(Stored data entries)
- Opening Delimiter -

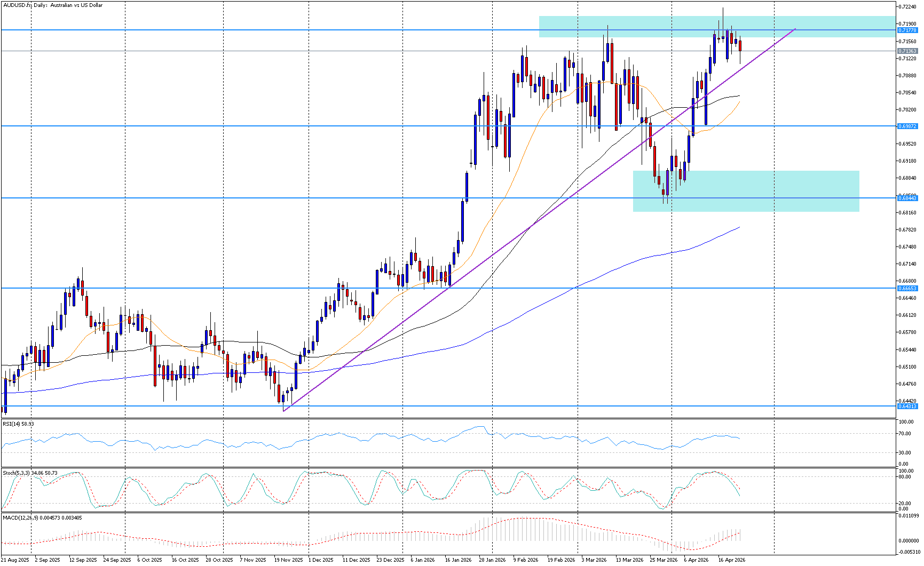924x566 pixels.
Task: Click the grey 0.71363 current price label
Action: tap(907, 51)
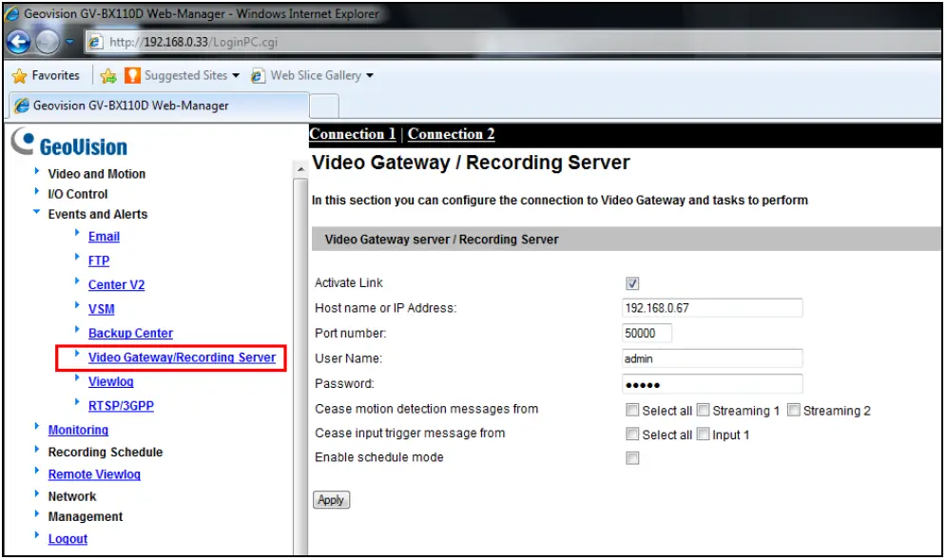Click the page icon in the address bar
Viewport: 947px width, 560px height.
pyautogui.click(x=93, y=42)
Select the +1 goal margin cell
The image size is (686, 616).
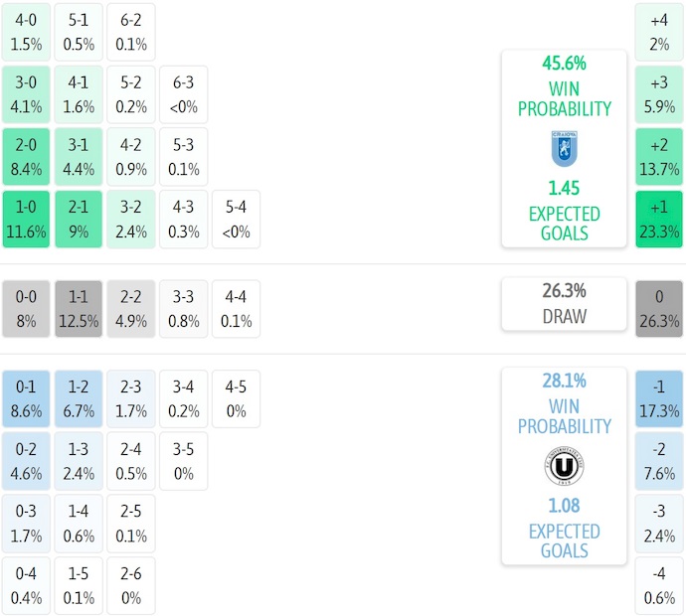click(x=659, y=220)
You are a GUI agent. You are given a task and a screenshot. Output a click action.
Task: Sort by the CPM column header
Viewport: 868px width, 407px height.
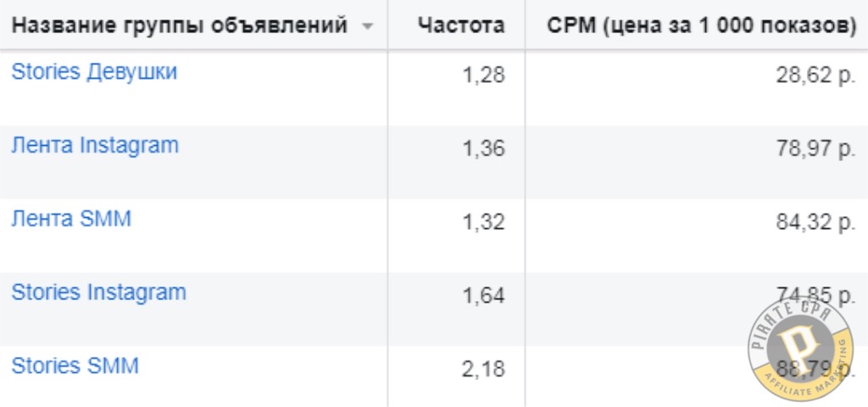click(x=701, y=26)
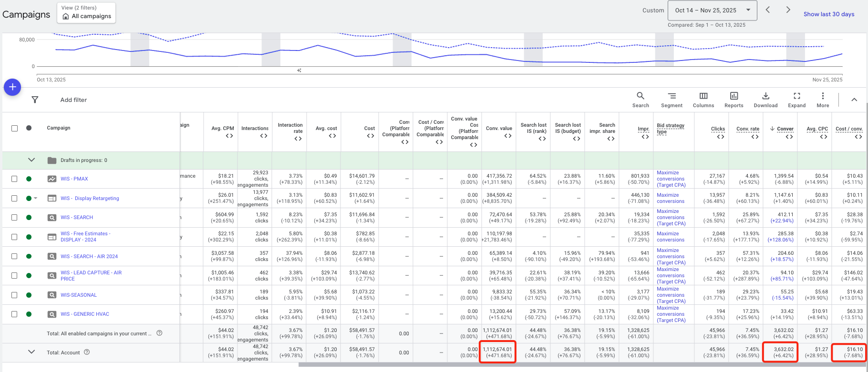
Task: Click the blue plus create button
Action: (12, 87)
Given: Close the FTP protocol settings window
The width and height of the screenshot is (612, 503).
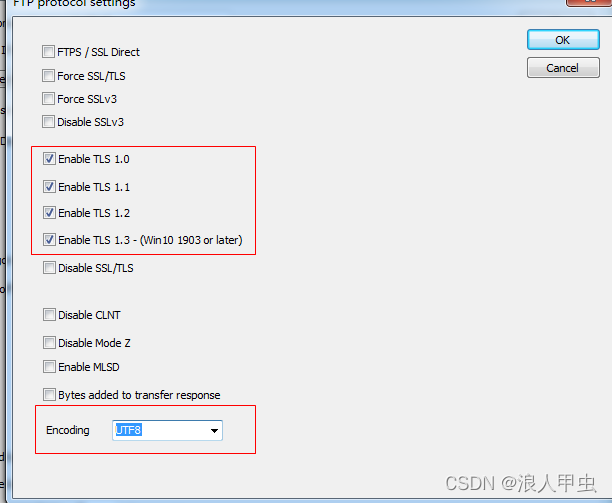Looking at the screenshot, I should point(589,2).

- Closing Delimiter -

**Task directions**.
Excluding the pictures, restate word for word the lines from the one that holds "Given: Close the FTP protocol settings window" through the last line of the entries, both ends included.

**Expected answer**.
Given: Close the FTP protocol settings window
The width and height of the screenshot is (612, 503).
Looking at the screenshot, I should point(589,2).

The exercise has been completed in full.